### ABOUT THIS EXERCISE
Make an exact copy of all the records, one that contains none of the pictures.

[Collected data entries]
════════

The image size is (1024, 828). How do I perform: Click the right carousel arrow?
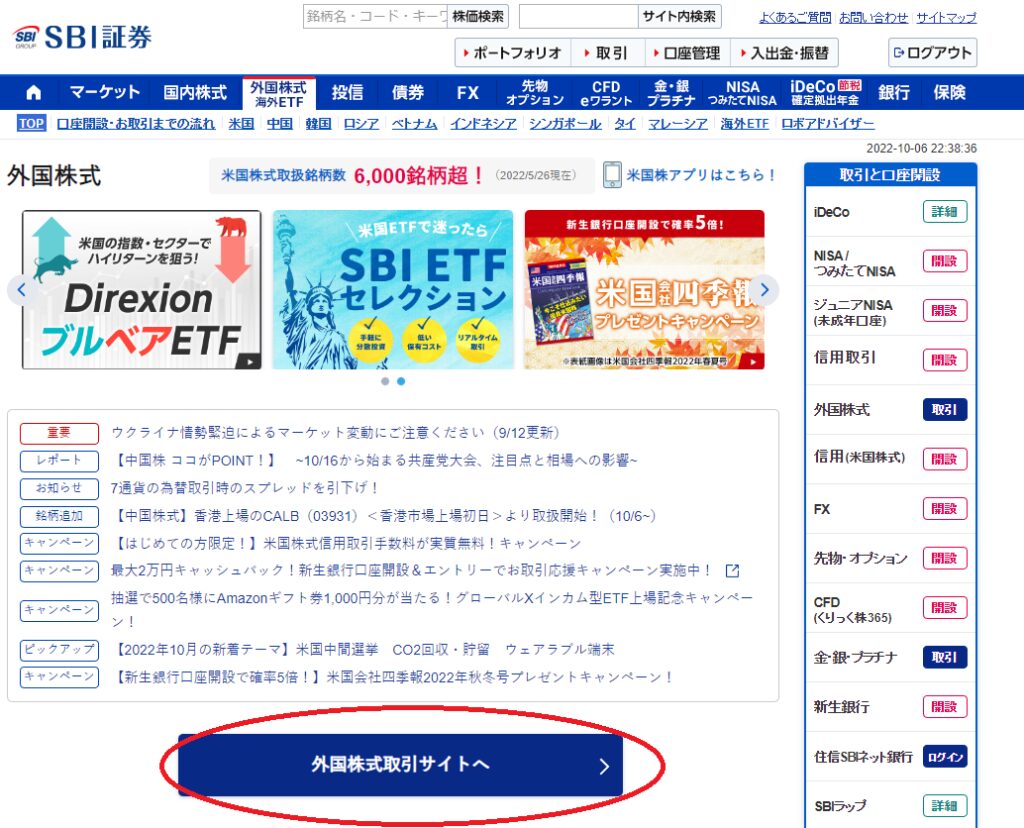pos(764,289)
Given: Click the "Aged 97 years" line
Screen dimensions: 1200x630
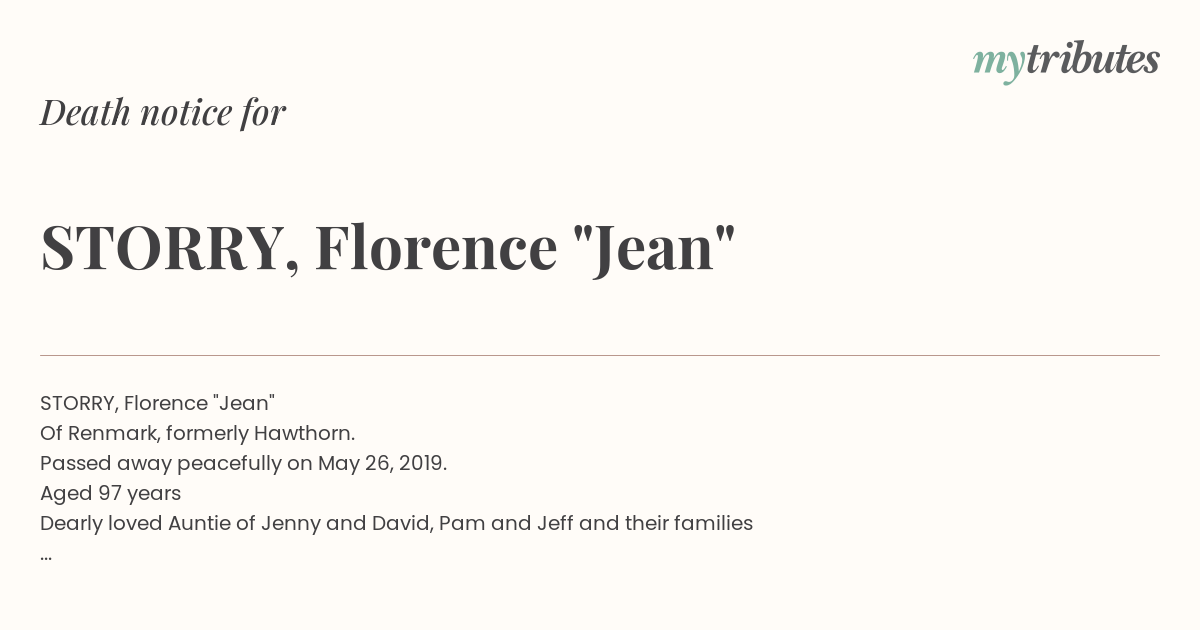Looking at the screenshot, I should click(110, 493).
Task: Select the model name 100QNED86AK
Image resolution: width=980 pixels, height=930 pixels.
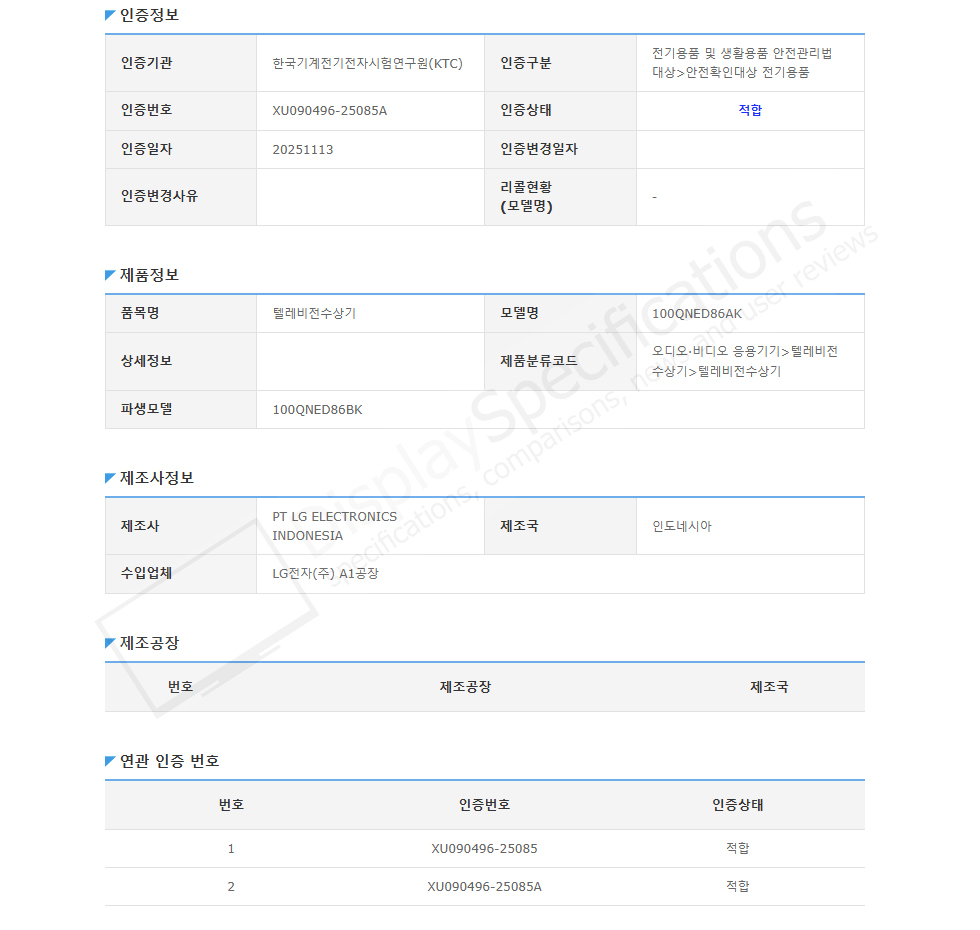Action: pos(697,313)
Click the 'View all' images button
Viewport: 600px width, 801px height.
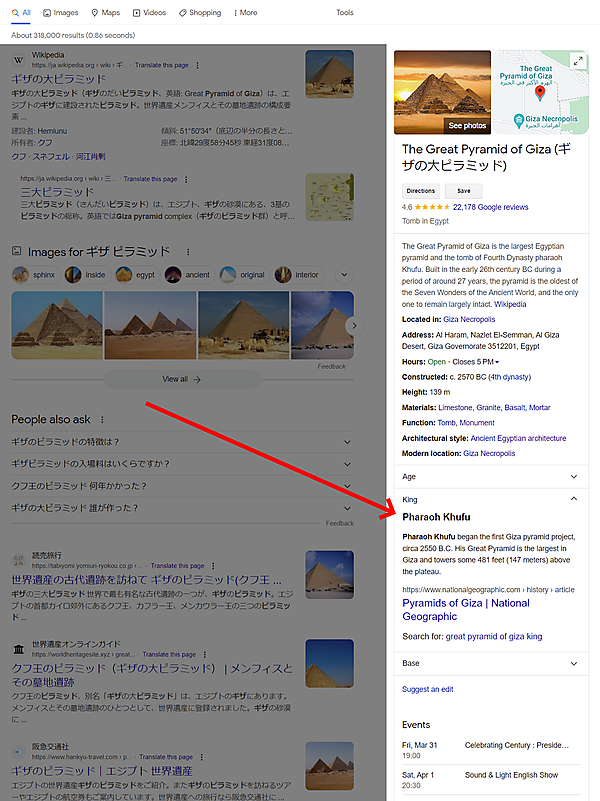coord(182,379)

════════

### ANSWER SPACE
The image size is (1024, 828). How do I perform: Click the right carousel arrow?
pos(764,289)
Given: Click the "Aged 97 years" line
Screen dimensions: 1200x630
Looking at the screenshot, I should click(110, 493).
Task: Select the model name 100QNED86AK
Image resolution: width=980 pixels, height=930 pixels.
Action: pos(697,313)
Click the 'View all' images button
Viewport: 600px width, 801px height.
coord(182,379)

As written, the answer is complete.